Recordando o resultado das eleições legislativas de 18 de maio, Filinto Lima não tem dúvidas de que o crescimento do Chega é, em parte, explicado pelo voto dos jovens, porque o alinhamento com as posições daquele partido de extrema-direita é algo que vê cada vez mais entre os seus alunos.

A tendência é confirmada por Manuel Pereira, que começa por considerar que o espírito rebelde é normal da adolescência. A diferença, acrescenta o presidente da Associação Nacional de Dirigentes Escolares (ANDE), é que algumas das ideias mais extremistas são agora partilhadas por líderes políticos e criadores de conteúdo vistos como referência.  

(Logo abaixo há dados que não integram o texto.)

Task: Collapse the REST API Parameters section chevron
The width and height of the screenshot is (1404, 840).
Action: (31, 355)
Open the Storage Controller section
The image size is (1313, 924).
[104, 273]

"Muitos destes jovens acham 'cool' estar ao lado das ideias daqueles que querem mudar tudo", refere, relatando que muitos dos alunos da escola que dirige, em Cinfães, "já expressam ativamente essas posições".

De acordo com Ricardo Soares, investigador do Centro de Investigação e Intervenção Educativas da Universidade do Porto, as atitudes populistas dos jovens "estão relacionadas com o consumo de informação nas redes sociais", por onde navegam sem filtros ou orientação.

"Estas ideias de extrema-direita estão a ser construídas sem balizas, porque no essencial os jovens estão a formar opiniões e a tomar decisões sem rede e sem acompanhamento", sublinha o presidente da ANDE, acrescentando que a maioria dos docentes não utiliza aquelas plataformas.

Para Manuel Pereira, existe uma "competição desleal", em que os professores estão em clara desvantagem e, por isso, defende a necessidade urgente de formar docentes e não docentes nessas áreas.

Co-fundador do projeto "Agarrados à Net", Tito de Morais concorda que a resposta deve passar pela formação, de professores e encarregados de educação, mas também por reforçar determinados conteúdos nos currículos.

Recordando sessões que realiza em escolas, relata que quando estão em discussão questões como o 'cyberbullying' ou relacionadas com a sexualidade, é frequente ouvir comentários de rapazes que defendem, por exemplo, que imagens íntimas de raparigas podem ser partilhadas.

"Precisamos de bons cidadãos, 'offline' ou 'online'. Se eu tiver a sorte de os meus filhos terem um professor para quem este é um tema sensível, o tema é trabalhado. Se não tiver essa sorte, o tema não é trabalhado", lamenta.

Além destas, Manuel Pereira considera que disciplinas como História ou Filosofia têm sido descuradas e entende que, atualmente, os alunos "estão relativamente mal informados em relação aos processos históricos".

"O que é que a escola não tem feito para dar aos alunos a capacidade de organizar as ideias? O pensamento tem que ser organizado tendo em atenção o passado, é preciso que percebam onde estão e como se chegou aqui. Provavelmente, isso não está a acontecer", alertou.

A isso, o investigador Ricardo Soares acrescenta a importância da participação democrática dos alunos nas decisões da escola e explica que, de acordo com um estudo realizado em 2023, os jovens de extrema-direita "reportam ter vivido um clima menos democrático nas universidades e nas escolas".

Segundo o presidente da ANDE, esse esforço já é feito, mas o desafio é "encontrar os limites da participação", porque, frequentemente, é sobre temas "em que não se pode mexer", como os currículos, que os alunos querem ter uma palavra a dizer.